CTE uses MDCT with a narrow section thickness and reconstruction interval, vis-à-vis (IV) contrast material, and large volumes of neutral contrast agent to distend the lumen in an effort to improve the detection of small bowel inflammation and extracolonic complications. CT can be performed during the enteric phase (45 seconds after injection) and portal venous phase (70 seconds after injection). Regardless of the technique used, there is no significant difference in detecting Crohn’s disease. Jejunal attenuation is greater than ileal attenuation, and collapsed bowel loops demonstrate greater attenuation than distended bowel loops. CT enteroclysis uses contrast material infused through a nasojejunal tube. Both positive (dilute barium) and neutral contrast (water, methylcellulose, VoLumen) agents may be administered. CT enteroclysis uses the same technique as standard fluoroscopic enteroclysis, except that imaging is performed with contrast-enhanced MDCT, as in CTE. All MDCT datasets should be reconstructed in at least two planes, typically axial and coronal. Occasionally, sagittal or oblique planes are helpful in identifying fistulae.
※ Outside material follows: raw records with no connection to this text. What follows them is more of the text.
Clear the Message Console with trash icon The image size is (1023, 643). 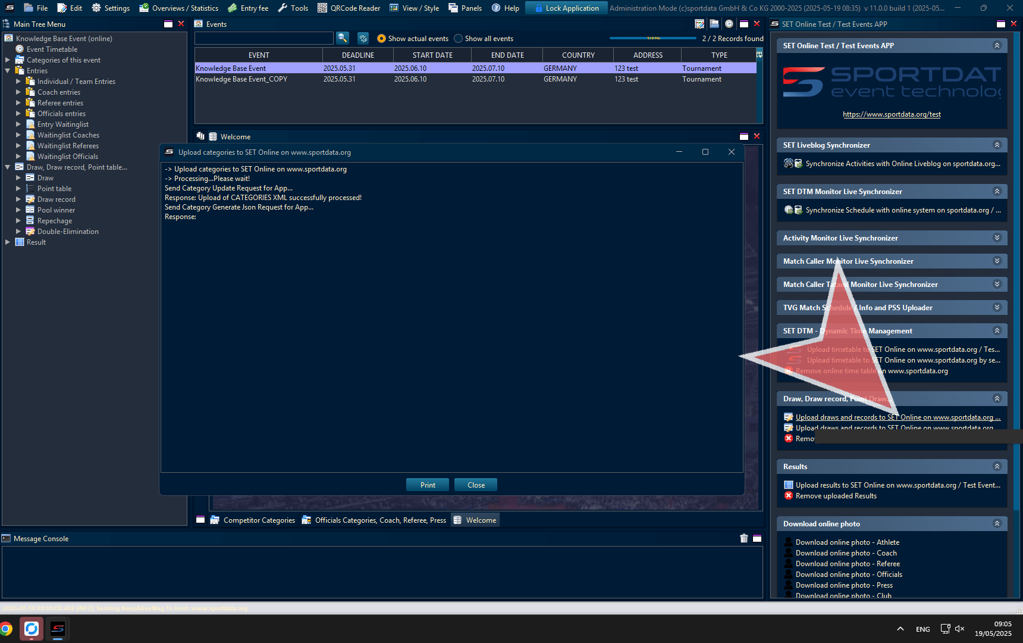743,538
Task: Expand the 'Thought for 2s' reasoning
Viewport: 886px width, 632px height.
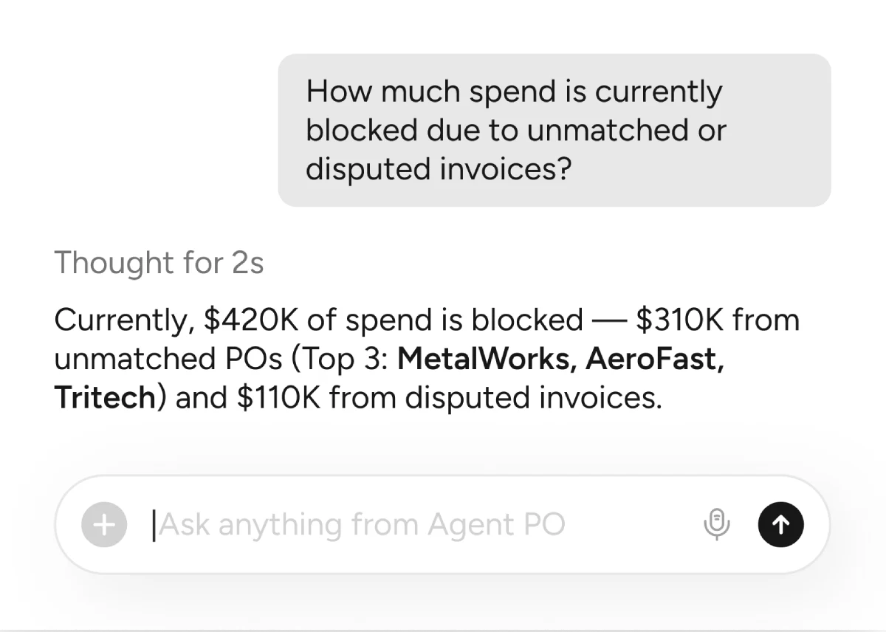Action: (159, 263)
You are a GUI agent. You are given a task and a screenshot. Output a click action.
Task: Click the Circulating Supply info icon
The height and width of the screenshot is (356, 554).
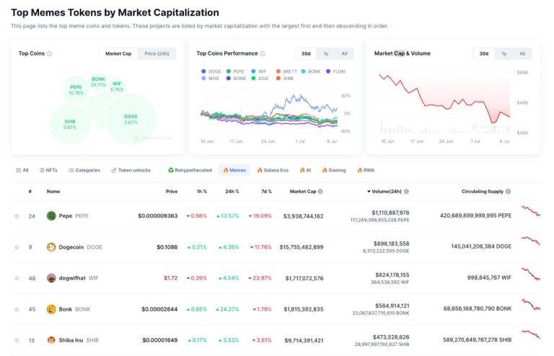[509, 192]
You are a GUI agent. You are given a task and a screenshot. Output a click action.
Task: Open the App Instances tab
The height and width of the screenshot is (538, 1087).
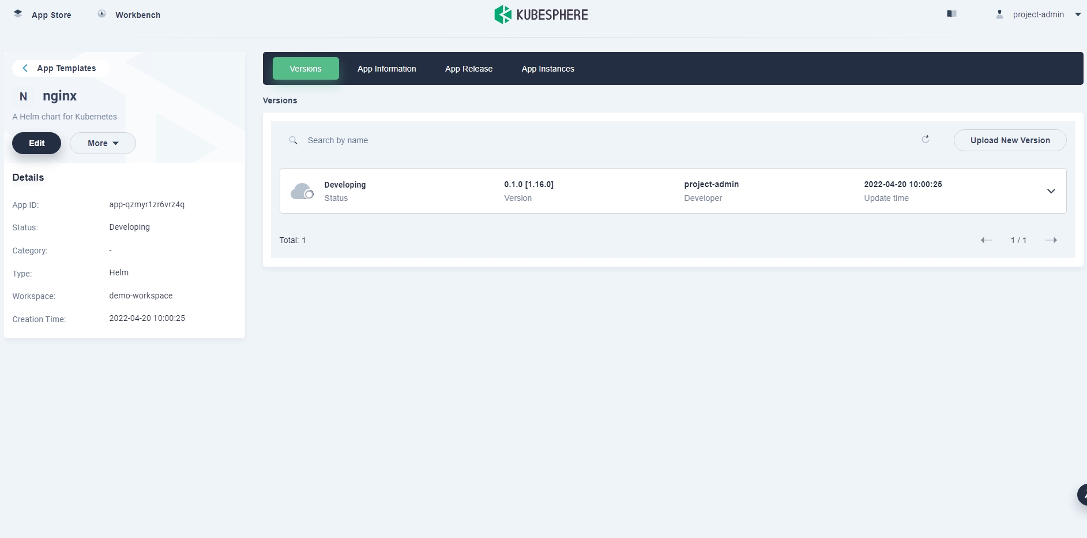(548, 69)
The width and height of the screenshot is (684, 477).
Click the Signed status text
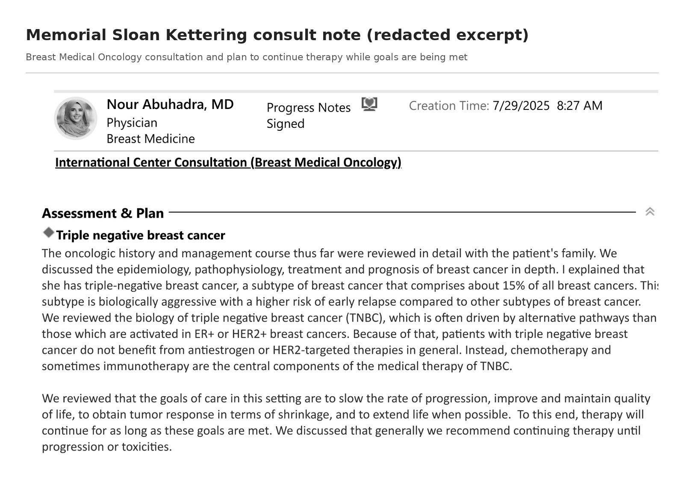pos(286,124)
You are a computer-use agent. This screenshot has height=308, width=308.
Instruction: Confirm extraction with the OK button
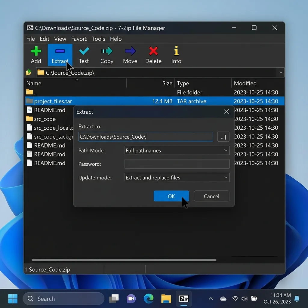click(171, 196)
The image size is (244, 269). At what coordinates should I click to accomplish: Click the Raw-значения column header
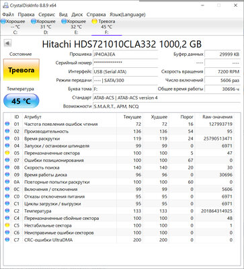tap(217, 117)
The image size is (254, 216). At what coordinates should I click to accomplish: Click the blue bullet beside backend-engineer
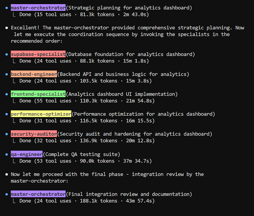pos(6,74)
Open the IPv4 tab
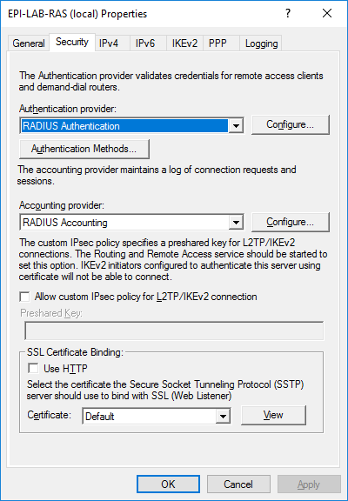This screenshot has width=348, height=501. (x=109, y=43)
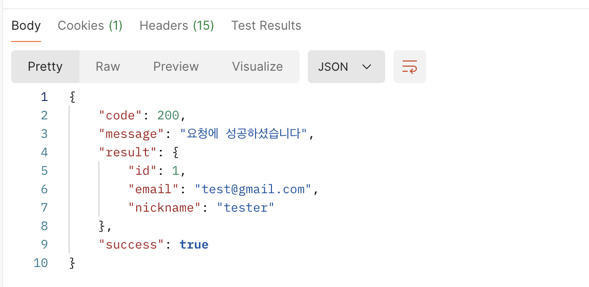The width and height of the screenshot is (589, 287).
Task: Switch to Preview view mode
Action: [x=176, y=67]
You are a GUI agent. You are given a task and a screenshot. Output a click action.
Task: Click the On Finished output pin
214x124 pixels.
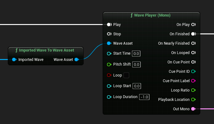click(x=193, y=34)
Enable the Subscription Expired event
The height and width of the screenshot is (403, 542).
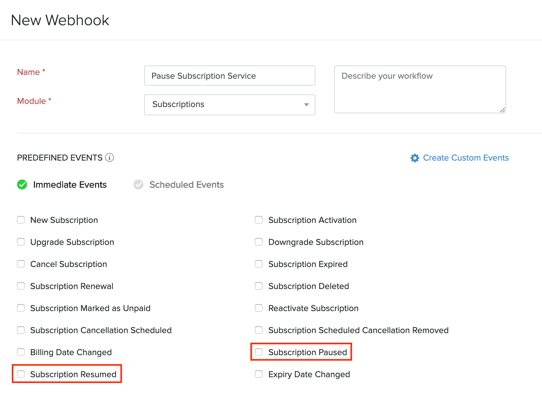pyautogui.click(x=259, y=264)
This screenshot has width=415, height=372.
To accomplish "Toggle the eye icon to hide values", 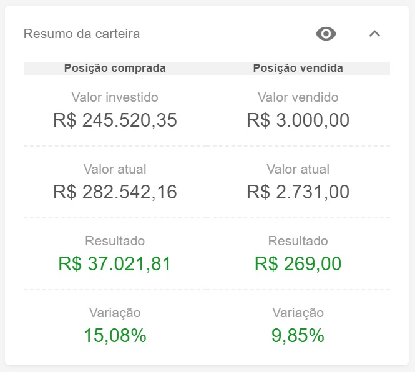I will tap(326, 34).
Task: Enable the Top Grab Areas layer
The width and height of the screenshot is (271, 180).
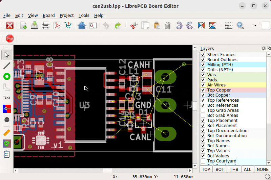Action: 203,110
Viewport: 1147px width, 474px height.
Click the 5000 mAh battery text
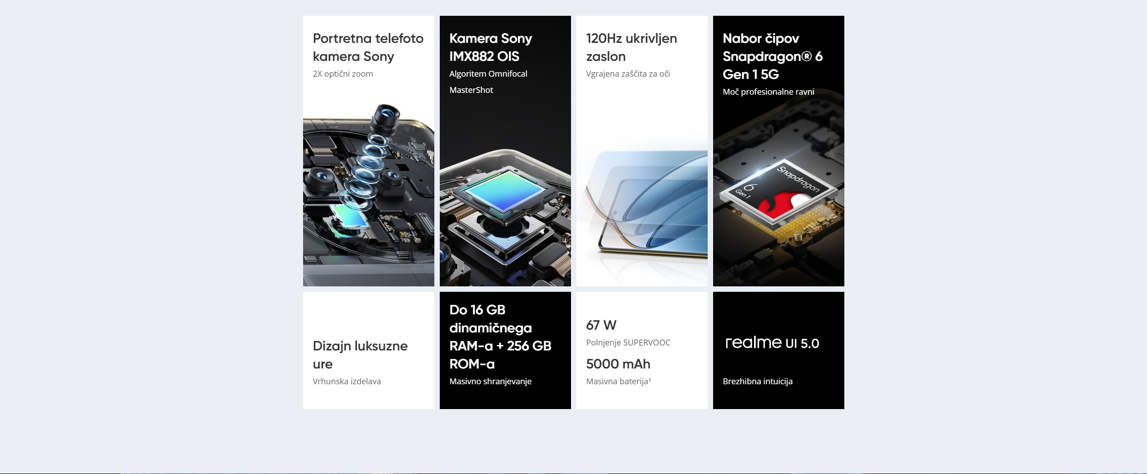pos(618,364)
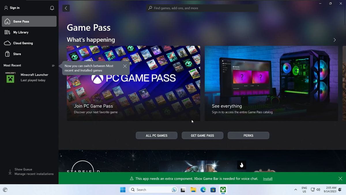
Task: Close the Xbox Game Bar notification banner
Action: pos(340,179)
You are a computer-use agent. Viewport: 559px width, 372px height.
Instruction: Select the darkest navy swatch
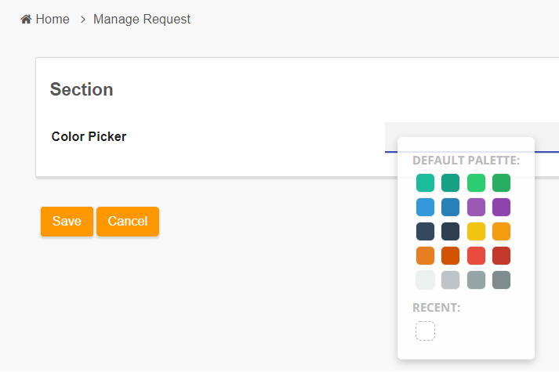coord(450,231)
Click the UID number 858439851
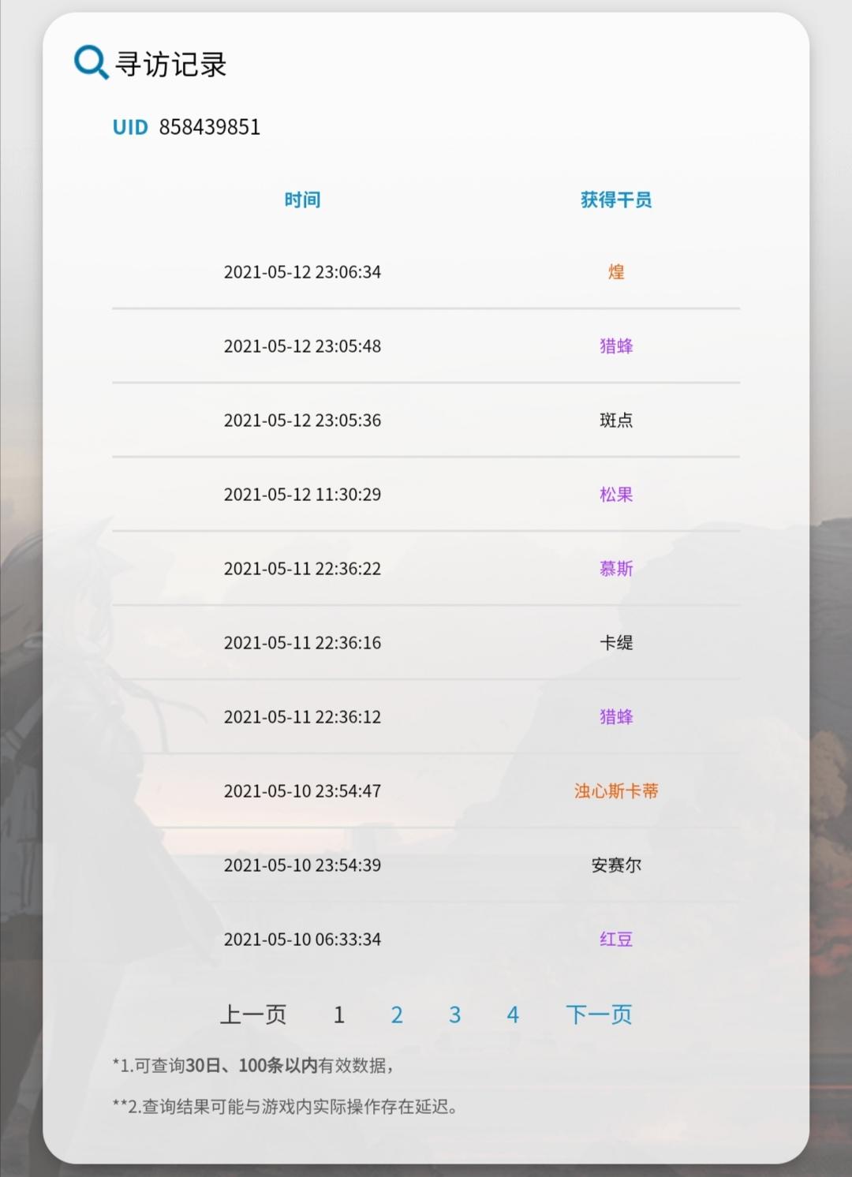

Every effort should be made to limit radiation exposure in patients, especially if they have had multiple CT scans in the past. Several studies have shown that some patients with Crohn’s disease can receive large cumulative doses (>100 mSv) over the course of their disease, and often are examined with CT two to three times a year.

The most effective strategy for reducing ionizing radiation exposure in patients with Crohn’s disease is to shift imaging to MRE from CTE. Our strategy is first to perform CTE on all patients with Crohn’s disease if they have not had one performed. This serves as the baseline examination, establishing the location and extent of disease. The study is fast, the spatial resolution is superb, and there is little to no bowel motion artifact. We favor CTE or MRE as the initial study because bowel motion remains a problem for MRE in the United States. Furthermore, the spatial resolution of MRE is still not equivalent to that of CTE. As a result, the risk of missing disease on an initial MRE image is relatively high. However, every other examination, except for patients who are acutely ill or perioperative, should be MRE. Acutely ill patients should be examined with CTE, especially if abscess detection and potential drainage is relatively likely. Once detected, the abscess can be rapidly drained using CT guidance. Postoperative patients should be examined after the ingestion of positive oral contrast medium and the administration of rectal contrast medium if there is a colonic anastomosis because a leak may be present.